** Lines of data **
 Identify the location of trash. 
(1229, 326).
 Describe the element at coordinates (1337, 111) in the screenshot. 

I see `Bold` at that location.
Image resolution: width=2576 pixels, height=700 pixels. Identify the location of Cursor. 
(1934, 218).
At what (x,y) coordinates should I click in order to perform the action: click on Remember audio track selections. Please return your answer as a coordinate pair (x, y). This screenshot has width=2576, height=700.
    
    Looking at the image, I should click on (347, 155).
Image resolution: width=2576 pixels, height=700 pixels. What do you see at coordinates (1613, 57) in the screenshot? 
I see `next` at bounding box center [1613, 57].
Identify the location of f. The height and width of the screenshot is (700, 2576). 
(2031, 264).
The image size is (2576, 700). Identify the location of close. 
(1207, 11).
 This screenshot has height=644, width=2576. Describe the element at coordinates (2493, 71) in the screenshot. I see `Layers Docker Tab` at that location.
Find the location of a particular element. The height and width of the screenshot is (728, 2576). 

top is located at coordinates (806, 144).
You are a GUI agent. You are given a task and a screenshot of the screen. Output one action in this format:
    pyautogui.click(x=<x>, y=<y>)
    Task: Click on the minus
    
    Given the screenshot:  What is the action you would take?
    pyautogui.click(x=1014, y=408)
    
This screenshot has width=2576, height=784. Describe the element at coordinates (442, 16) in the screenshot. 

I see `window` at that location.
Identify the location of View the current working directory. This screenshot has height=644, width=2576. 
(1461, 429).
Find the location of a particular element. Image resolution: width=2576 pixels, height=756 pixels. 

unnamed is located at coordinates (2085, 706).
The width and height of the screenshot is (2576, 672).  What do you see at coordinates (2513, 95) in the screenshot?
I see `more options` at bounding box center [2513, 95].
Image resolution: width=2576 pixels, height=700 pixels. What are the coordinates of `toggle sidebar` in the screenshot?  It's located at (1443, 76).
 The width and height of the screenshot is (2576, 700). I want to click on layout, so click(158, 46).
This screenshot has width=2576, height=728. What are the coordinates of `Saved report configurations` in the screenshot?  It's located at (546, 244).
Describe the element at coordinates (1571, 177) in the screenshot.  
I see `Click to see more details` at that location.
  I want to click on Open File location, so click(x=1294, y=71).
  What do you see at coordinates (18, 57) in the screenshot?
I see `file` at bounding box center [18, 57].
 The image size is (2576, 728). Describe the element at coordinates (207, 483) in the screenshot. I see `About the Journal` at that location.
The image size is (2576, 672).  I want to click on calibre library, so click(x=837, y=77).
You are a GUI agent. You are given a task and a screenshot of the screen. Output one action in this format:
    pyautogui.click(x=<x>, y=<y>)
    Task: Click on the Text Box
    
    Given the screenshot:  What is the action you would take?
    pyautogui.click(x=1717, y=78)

** What the exercise asks **
Convert the stretch of material from its first line through the line containing "(1934, 218)." into a JSON list of strings, one string per line, with blank lines omitted.

** Written answer **
[
  " Identify the location of trash. ",
  "(1229, 326).",
  " Describe the element at coordinates (1337, 111) in the screenshot. ",
  "I see `Bold` at that location.",
  "Image resolution: width=2576 pixels, height=700 pixels. Identify the location of Cursor. ",
  "(1934, 218)."
]